## Extracted entries

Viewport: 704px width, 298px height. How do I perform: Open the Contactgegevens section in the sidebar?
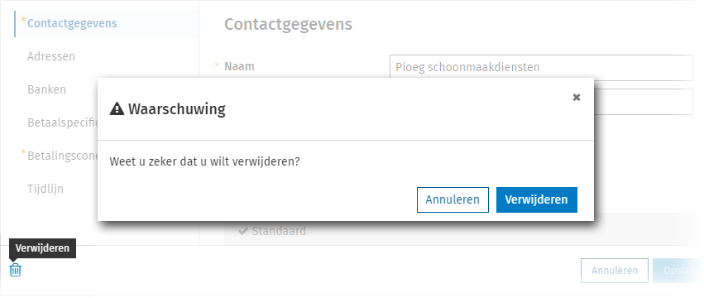click(x=72, y=23)
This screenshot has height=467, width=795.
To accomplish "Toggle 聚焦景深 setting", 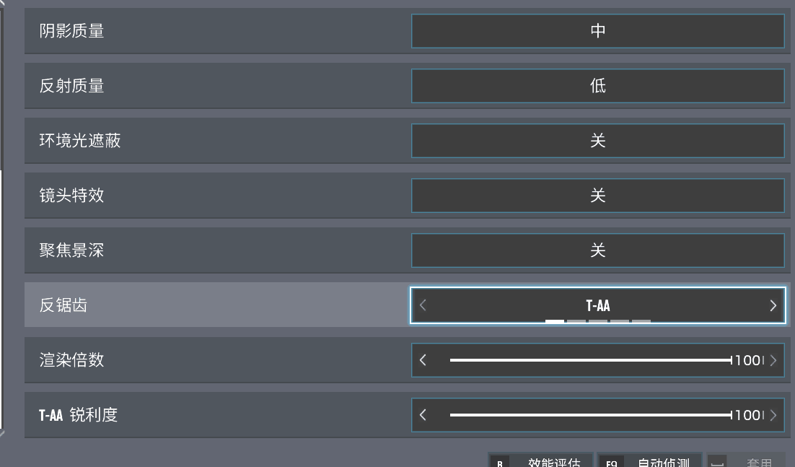I will pyautogui.click(x=597, y=250).
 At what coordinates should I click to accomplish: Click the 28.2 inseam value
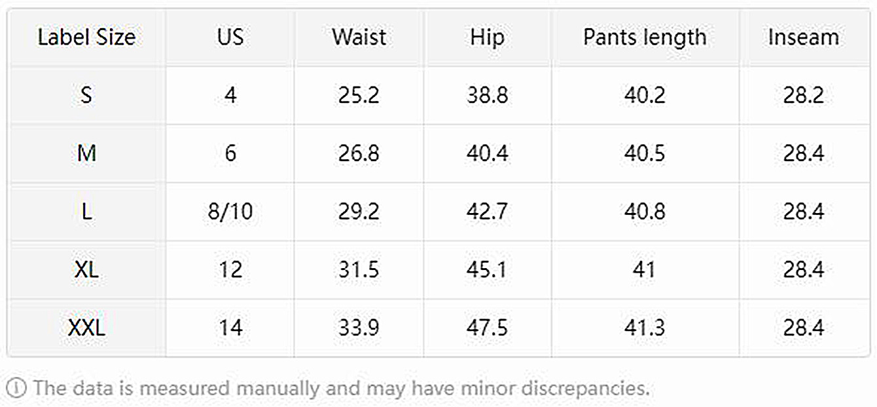tap(803, 96)
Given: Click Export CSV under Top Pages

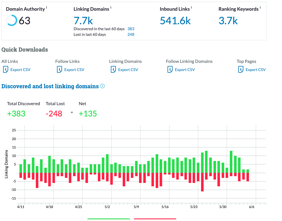Looking at the screenshot, I should click(255, 70).
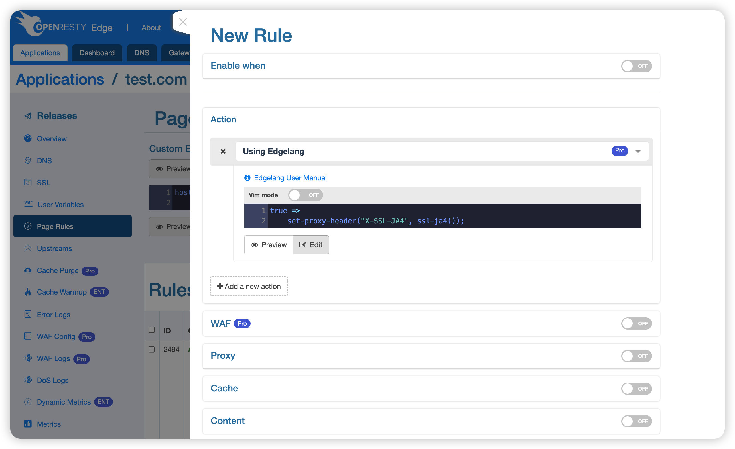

## Goal
Please copy out the rows word for word, from the line containing "At what coordinates" through the end of the rows, leaving the pictures out of your answer.

## Response to this task
 At what coordinates should I click to accomplish: Click the 28.2 inseam value
tap(803, 96)
Given: Click Export CSV under Top Pages

Looking at the screenshot, I should click(255, 70).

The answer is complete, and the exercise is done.